# To do
Return the lines of the data below starting at the one holding "Image resolution: width=300" and ending at the one holding "Image resolution: width=975", word for word, leaving every picture out.
***** Data extracts
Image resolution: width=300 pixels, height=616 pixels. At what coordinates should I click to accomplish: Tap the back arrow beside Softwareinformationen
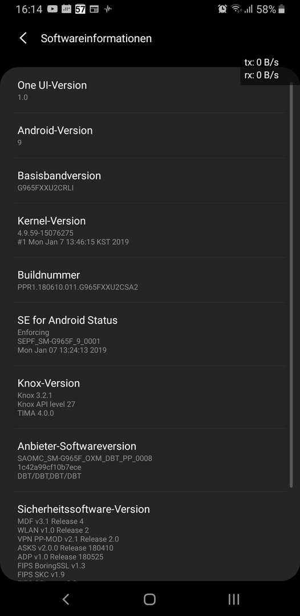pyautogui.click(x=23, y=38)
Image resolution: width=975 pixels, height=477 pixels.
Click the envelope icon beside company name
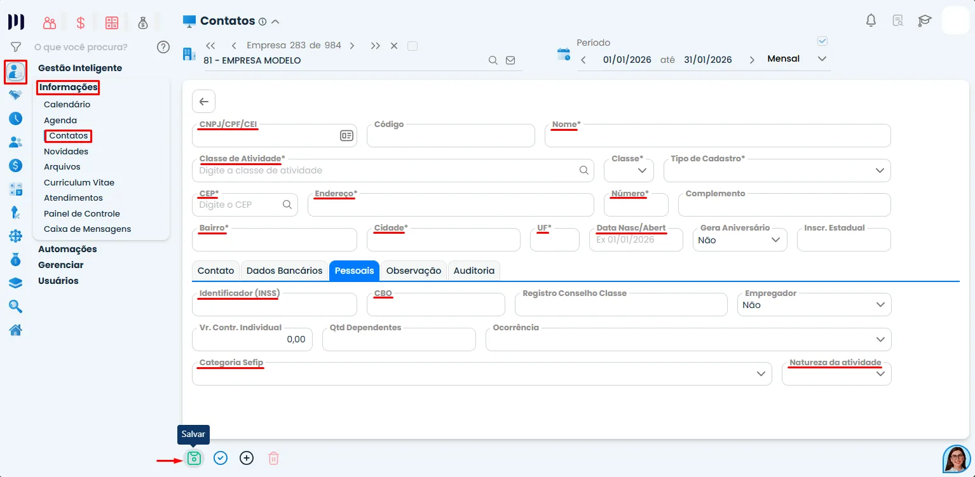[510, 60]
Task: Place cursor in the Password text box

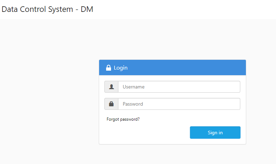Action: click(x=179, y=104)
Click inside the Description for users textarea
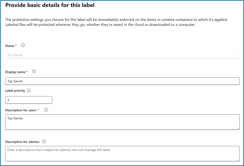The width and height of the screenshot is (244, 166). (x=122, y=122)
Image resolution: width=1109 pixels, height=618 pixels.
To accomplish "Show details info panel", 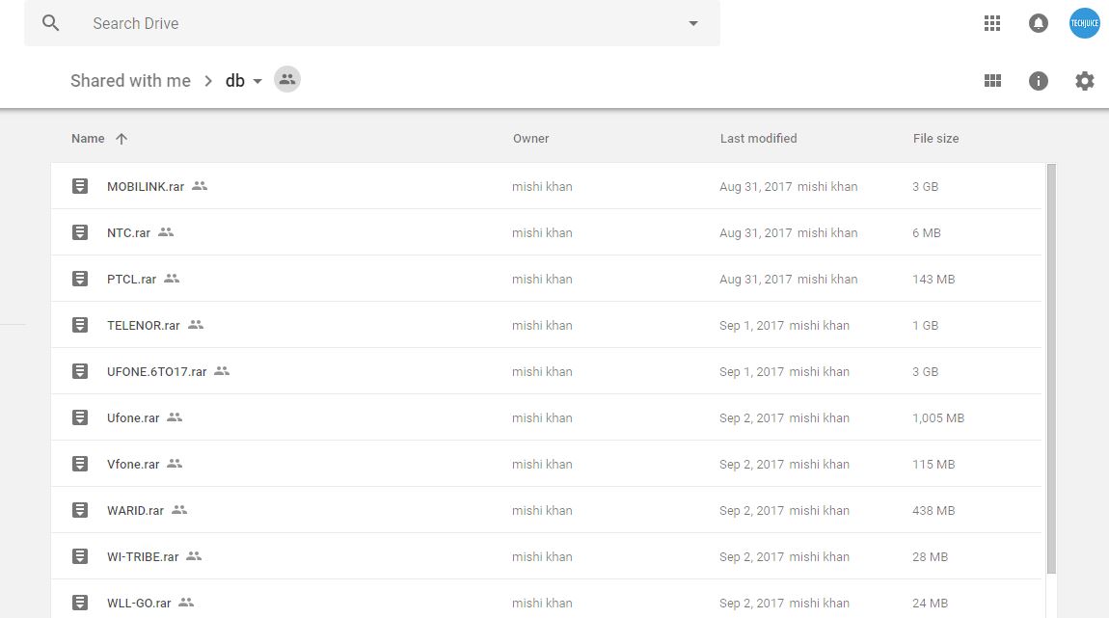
**********
***** Data extracts
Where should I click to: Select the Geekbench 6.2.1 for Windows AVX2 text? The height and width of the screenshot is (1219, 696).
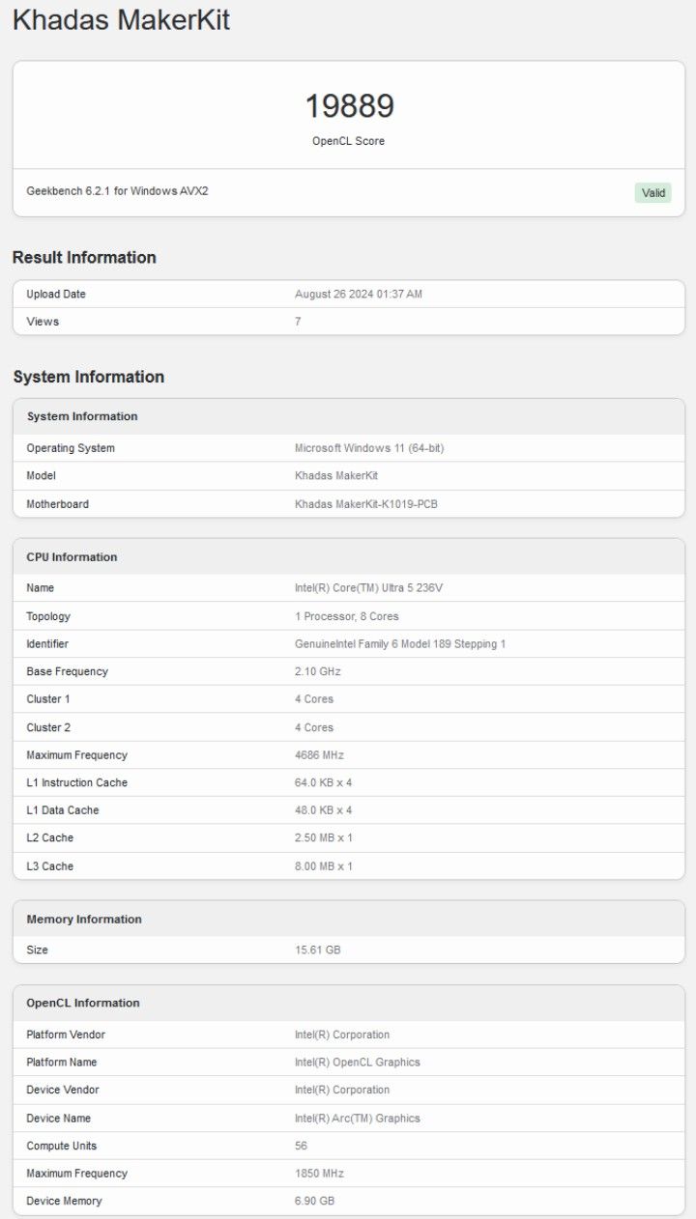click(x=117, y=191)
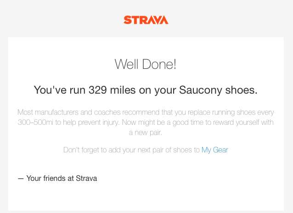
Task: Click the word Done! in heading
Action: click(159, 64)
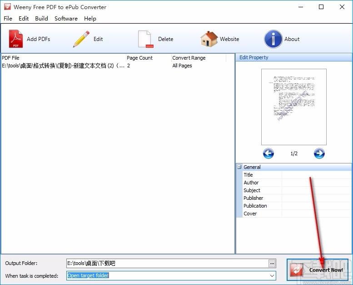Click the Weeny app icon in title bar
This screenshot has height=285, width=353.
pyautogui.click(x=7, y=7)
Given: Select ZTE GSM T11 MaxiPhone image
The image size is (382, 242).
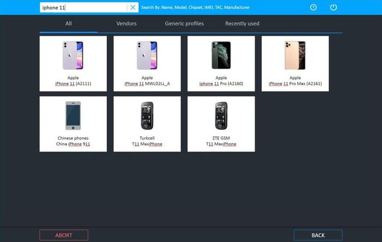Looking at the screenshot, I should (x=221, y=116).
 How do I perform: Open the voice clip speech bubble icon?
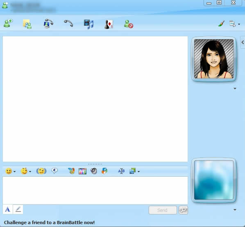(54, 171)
**********
# Response area
Image resolution: width=300 pixels, height=616 pixels. At what coordinates should I click to accomplish: Tap the back arrow beside Softwareinformationen
pyautogui.click(x=23, y=38)
Image resolution: width=975 pixels, height=477 pixels.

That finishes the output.